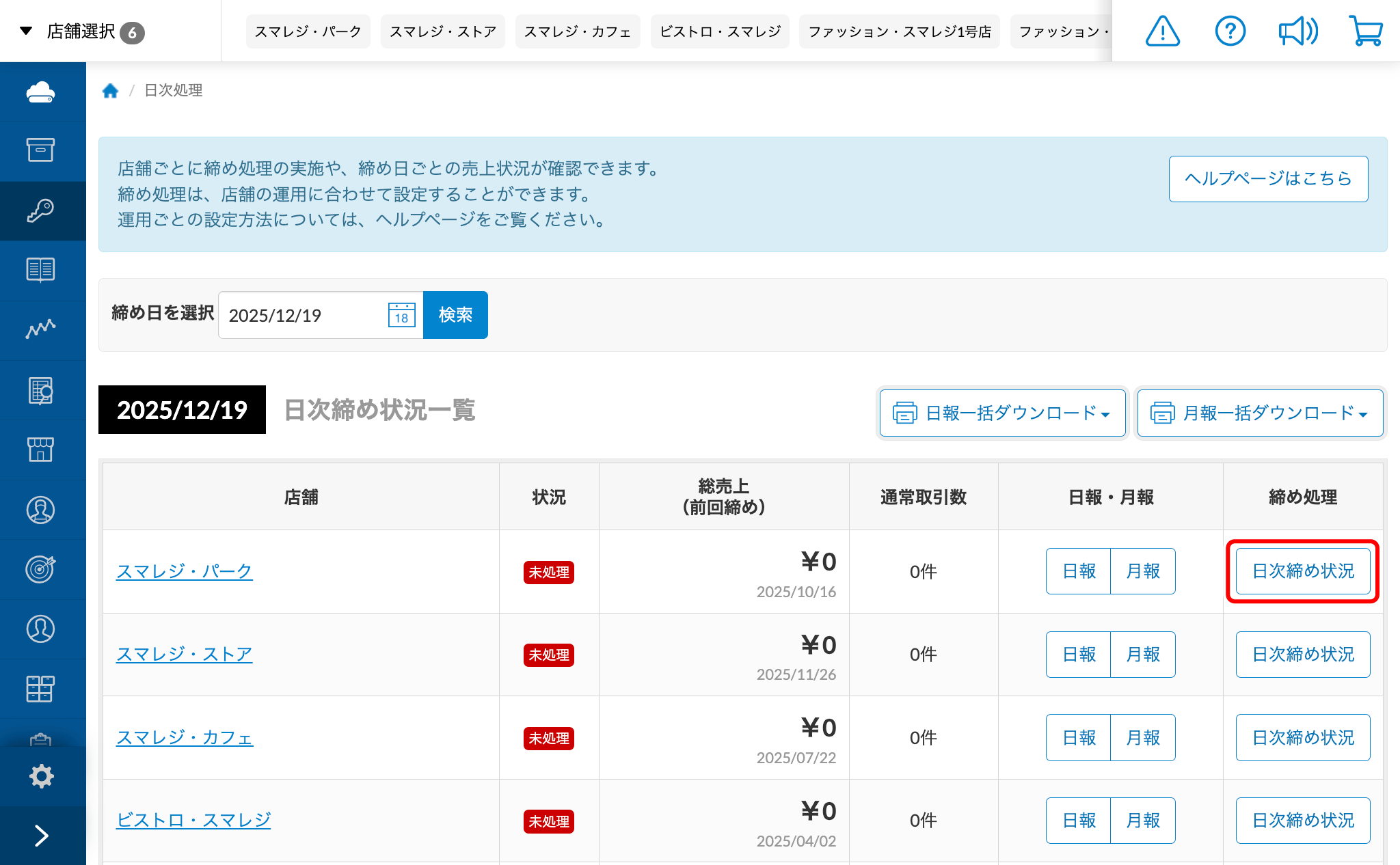Click the settings gear sidebar icon
Image resolution: width=1400 pixels, height=865 pixels.
pyautogui.click(x=41, y=776)
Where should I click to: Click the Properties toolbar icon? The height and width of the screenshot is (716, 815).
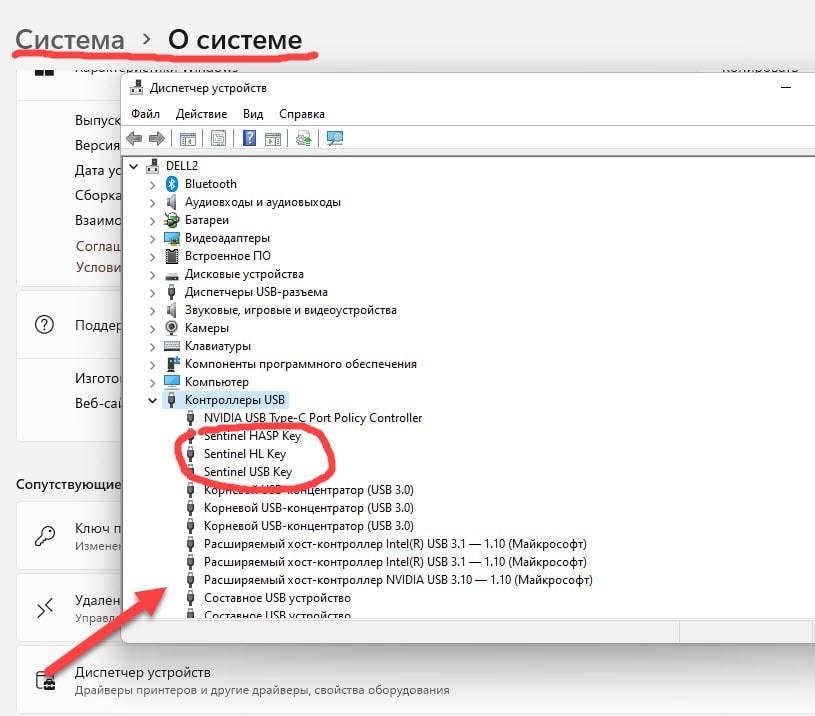[218, 139]
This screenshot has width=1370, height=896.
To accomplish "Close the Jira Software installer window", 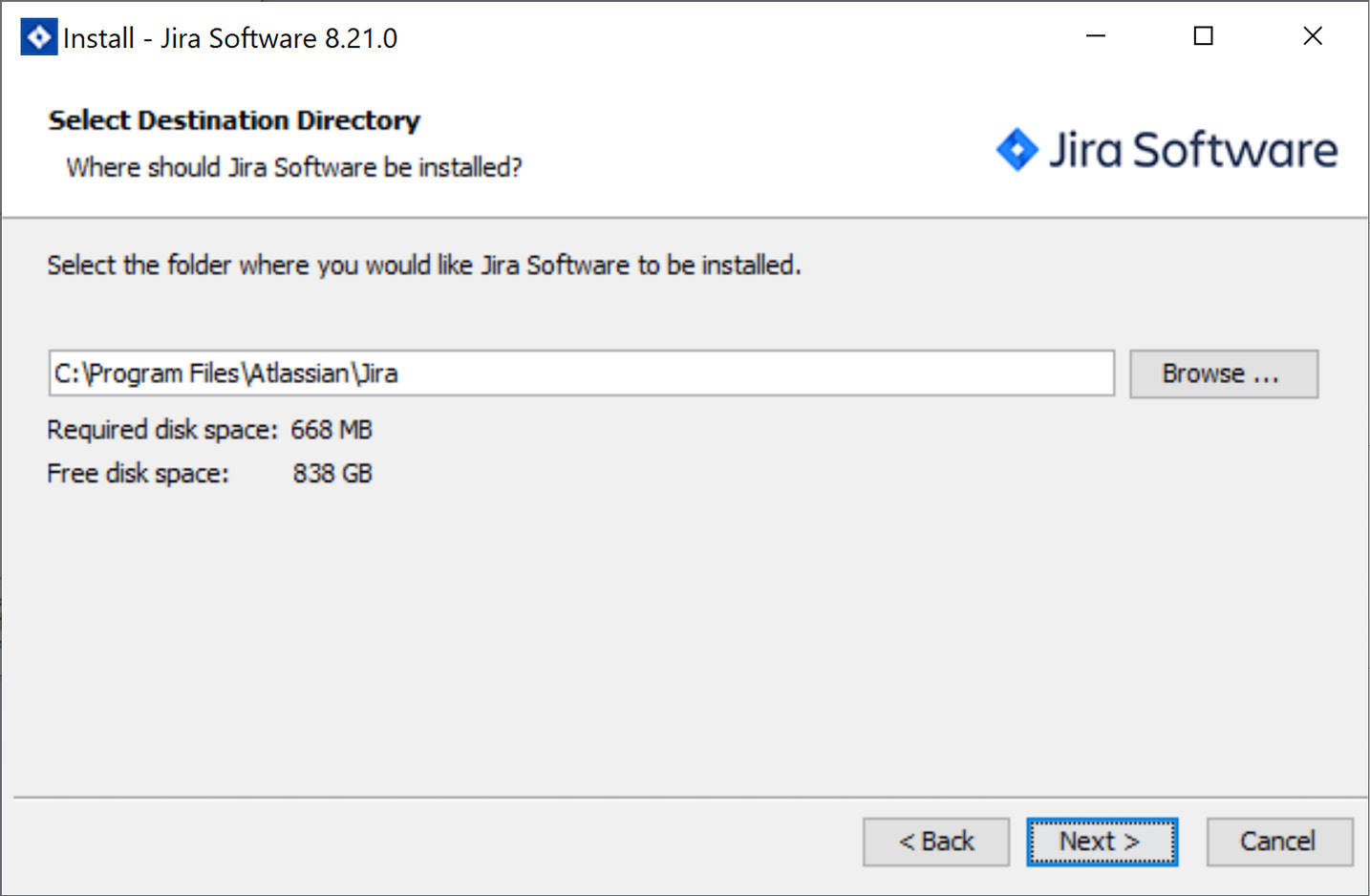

========

Task requirements
Please repeat all of the material above word for word, leaving out the pictures.

Task answer
Click the settings gear sidebar icon
Image resolution: width=1400 pixels, height=865 pixels.
pyautogui.click(x=41, y=776)
Where should I click to: Click the Properties toolbar icon? The height and width of the screenshot is (716, 815).
[218, 139]
This screenshot has width=1370, height=896.
To accomplish "Close the Jira Software installer window", 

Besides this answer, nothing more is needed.